Air New Zealand Runs Rings Around the Competition (comments by Mark R. Leeper):
When it comes to getting people to pay attention during the safety instructions, Air New Zealand seems to have found a way. (But I wonder how many people really are paying attention and how many are just enjoying the scenery.)
Fundamentals (comments by Mark R. Leeper):
I was watching a documentary about Britain's National Gallery. In one segment the staff is discussing whether it is good or bad for the museum that the finish line for an annual running marathon should be in front of the National Gallery. The issue ended in real disagreement among the staff.
It occurred to me that we have human institutions in a natural setting. Everything in the natural setting, if examined closely enough, comes down to mathematics. All human institutions, examined closely enough, come down to politics. If you are interested in sound or the orbits of planets, you have to understand mathematics. If you want to show people the beauty of art paintings, you eventually have to get involved in politics. [-mrl]
Spot Removing (comments by Mark R. Leeper):
Well, there is bad news and there is good news.

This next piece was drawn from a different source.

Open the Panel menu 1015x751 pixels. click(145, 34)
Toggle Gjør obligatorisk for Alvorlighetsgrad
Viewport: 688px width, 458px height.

Don't worry. The bad news is bad, but it is not something you have to worry about really soon. In fact, if you just forget the bad stuff you can live perfectly happily for the rest of your life and never think about this negative tiding again. It is involved in astronomy and astronomical bad news tends to not greatly afflict or affect our lives. It is as if I told you that the sun has just another five billion years to live. Then it will swell up and will radiate less heat and become a red giant. I will not mourn the old sun because I will not be around to mourn.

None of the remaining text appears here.